NAGASAKI -- "I wanted him to live longer," says Hidetaka Komine, 78, director of the Nagasaki Atomic Bomb Survivors Council, of his friend Sanae Ikeda, a fellow hibakusha who died in May aged 86.
Komine stands by a flowerbed on the banks of the Urakami River in Nagasaki. The river runs near the hypocenter of the atomic bomb the U.S. military dropped on the city on Aug. 9, 1945. Seventy-four years ago, the river was awash with the corpses of people who died seeking water.
As part of activism to ensure the events of August 1945 would never be repeated on this ground, and to remember the victims, the idea of surrounding the river with flowers was proposed in 2014 by Ikeda. Komine remembers him here.
Ikeda was some 2 kilometers away from the blast's hypocenter, in which he lost five siblings and was also hurt. After the war, he supported his parents, who suffered from radiation sickness, while throwing himself into testimonial activism as a hibakusha, or A-bomb victim, and also serving as a director of the survivors council.
He and Komine lived in the same neighborhood and were colleagues in the testimonial activities. "We would pour each other's drinks and shoot the breeze," Komine said.

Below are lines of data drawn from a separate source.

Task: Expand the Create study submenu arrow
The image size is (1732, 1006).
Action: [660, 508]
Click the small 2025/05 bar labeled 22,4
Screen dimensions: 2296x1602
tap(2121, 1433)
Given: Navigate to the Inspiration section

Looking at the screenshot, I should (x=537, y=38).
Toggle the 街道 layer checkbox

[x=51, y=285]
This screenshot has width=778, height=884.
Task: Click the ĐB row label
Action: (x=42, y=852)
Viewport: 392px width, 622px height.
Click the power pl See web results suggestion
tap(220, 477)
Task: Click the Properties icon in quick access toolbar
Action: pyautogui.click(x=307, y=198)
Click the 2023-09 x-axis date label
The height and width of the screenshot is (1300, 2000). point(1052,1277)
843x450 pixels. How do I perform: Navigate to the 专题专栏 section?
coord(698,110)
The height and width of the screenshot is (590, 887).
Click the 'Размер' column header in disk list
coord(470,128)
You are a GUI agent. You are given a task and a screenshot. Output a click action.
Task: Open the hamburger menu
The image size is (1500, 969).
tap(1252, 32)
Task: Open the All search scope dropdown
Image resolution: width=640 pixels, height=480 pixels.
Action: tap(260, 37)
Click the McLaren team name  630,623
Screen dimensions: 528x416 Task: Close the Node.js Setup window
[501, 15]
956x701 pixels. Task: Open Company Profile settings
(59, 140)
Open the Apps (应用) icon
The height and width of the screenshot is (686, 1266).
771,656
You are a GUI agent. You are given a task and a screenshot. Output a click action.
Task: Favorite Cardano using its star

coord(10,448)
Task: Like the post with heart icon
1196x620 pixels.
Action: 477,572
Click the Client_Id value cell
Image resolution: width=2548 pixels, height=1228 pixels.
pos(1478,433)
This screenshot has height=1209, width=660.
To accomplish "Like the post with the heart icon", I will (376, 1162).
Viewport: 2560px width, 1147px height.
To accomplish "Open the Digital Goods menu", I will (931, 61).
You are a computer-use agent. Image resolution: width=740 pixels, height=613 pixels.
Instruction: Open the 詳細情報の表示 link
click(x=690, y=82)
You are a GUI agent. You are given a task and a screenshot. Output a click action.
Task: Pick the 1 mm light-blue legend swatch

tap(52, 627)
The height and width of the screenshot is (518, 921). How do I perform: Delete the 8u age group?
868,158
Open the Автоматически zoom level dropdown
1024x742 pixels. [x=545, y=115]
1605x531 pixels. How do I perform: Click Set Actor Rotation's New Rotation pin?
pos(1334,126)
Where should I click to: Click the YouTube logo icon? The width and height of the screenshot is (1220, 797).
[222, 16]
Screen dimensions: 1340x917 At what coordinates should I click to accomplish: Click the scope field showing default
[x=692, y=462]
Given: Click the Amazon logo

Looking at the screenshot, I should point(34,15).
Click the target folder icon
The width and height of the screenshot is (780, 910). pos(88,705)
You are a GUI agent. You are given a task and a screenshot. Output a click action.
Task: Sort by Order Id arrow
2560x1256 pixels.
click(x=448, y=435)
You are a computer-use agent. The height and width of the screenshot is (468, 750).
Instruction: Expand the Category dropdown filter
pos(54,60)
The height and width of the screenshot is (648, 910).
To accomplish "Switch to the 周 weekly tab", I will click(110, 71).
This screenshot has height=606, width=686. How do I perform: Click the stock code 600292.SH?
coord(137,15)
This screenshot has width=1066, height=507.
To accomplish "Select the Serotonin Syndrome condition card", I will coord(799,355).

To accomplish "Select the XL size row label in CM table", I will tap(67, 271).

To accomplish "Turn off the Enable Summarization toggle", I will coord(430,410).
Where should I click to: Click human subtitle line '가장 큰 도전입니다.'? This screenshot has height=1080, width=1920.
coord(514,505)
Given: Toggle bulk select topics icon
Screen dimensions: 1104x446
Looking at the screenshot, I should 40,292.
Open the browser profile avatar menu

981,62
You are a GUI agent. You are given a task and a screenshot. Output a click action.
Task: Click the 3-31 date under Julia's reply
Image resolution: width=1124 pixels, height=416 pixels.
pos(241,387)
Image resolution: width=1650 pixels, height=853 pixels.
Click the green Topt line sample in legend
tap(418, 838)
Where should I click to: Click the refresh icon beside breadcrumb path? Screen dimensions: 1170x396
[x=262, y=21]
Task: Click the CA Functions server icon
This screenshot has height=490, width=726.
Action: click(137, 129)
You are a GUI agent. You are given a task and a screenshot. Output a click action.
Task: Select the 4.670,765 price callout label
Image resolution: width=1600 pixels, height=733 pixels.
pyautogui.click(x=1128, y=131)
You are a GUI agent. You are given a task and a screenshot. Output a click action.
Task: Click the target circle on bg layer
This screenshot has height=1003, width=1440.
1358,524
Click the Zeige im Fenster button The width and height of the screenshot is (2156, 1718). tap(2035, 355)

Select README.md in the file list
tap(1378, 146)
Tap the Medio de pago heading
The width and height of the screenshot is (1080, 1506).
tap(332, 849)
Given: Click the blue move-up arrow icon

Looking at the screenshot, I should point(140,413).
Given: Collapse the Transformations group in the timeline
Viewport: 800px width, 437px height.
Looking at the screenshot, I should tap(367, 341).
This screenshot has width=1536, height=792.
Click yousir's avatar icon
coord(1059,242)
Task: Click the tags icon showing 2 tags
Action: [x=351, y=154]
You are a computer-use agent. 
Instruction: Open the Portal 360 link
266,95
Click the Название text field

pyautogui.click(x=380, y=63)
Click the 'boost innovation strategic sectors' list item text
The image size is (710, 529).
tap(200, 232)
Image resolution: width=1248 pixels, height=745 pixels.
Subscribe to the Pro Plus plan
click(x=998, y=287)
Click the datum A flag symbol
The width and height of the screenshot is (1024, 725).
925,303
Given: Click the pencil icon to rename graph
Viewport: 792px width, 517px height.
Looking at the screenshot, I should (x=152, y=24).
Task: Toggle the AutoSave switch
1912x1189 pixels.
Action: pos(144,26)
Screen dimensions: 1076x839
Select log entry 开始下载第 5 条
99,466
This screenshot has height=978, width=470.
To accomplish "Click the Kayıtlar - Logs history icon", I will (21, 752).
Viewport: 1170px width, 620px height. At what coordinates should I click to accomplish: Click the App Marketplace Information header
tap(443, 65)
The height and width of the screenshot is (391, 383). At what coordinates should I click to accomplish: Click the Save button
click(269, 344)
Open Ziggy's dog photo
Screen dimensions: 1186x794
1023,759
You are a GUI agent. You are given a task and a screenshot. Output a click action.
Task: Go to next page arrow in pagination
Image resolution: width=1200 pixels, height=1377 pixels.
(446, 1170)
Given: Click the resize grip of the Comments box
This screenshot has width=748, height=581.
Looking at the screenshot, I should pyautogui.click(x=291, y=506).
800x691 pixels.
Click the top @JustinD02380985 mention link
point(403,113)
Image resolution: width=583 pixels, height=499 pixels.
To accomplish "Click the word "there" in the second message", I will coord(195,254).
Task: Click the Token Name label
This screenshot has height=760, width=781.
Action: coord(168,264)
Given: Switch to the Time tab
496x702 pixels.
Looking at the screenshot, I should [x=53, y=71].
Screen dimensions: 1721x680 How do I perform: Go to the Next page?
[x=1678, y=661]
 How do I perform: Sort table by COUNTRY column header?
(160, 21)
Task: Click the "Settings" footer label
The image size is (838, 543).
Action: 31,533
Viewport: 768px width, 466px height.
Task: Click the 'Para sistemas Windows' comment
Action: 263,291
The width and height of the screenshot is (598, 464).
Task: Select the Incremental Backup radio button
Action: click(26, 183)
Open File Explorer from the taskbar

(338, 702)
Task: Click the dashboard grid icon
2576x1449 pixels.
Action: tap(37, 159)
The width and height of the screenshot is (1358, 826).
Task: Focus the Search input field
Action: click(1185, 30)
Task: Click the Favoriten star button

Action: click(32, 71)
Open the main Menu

Komine remembers when he traveled with Ikeda and other hibakusha to the U.S. to attend the 2010 Review Conference of the Parties to the Treaty on the Non-Proliferation of Nuclear Weapons and speak about their experiences.
Before the trip, Ikeda told Komine he hated the U.S. and didn't want to go. But when he arrived back in Japan he told him he was glad they went. Komine asked him jokingly if he'd made some money out of it; Ikeda replied that he hadn't expected the reception they got in the U.S. When he told his story, one of his listeners cried, apologized and sought to embrace him, he said.
Komine has similar experiences from when he traveled to the U.S. in 2004 to talk about being a hibakusha.
Komine was near his home in Nagasaki, some 1.5 kilometers away from the blast's hypocenter, on Aug. 9, 1945. Aged just 4 when the bomb fell, he was left unable to walk straight from severe injuries to his legs, and experienced discrimination as a result.
"I had assumed that people (in the U.S.) thought 'the war ended thanks to the atomic bombings,'" he said. But from the audiences' reactions to his story, he discovered that he could change their preconceptions and share mutual empathy transcending national borders. "War starts not between the people. It's incited at the convenience of politicians, industrialists and military personnel," he said.
In the flowerbeds whose care he inherited from Ikeda, marigolds wavered in the sun. While plucking weeds, Komine said, "Ikeda told me he cremated his younger brother's corpse where the Japanese National Railways building is by the river. He was only 12 years old. No one would want to experience a thing like that."
This summer, Komine vowed anew to do what he can to ensure the tireless effort Ikeda made to convey the realities of that day are not wasted.
He believes he can do it, "For the listener and the speaker, it's in no way an enjoyable topic. But all there is to do is to tell what I experienced honestly, in words I would have understood as a child."
He continues to take part in testimonial activism about his experience as a hibakusha.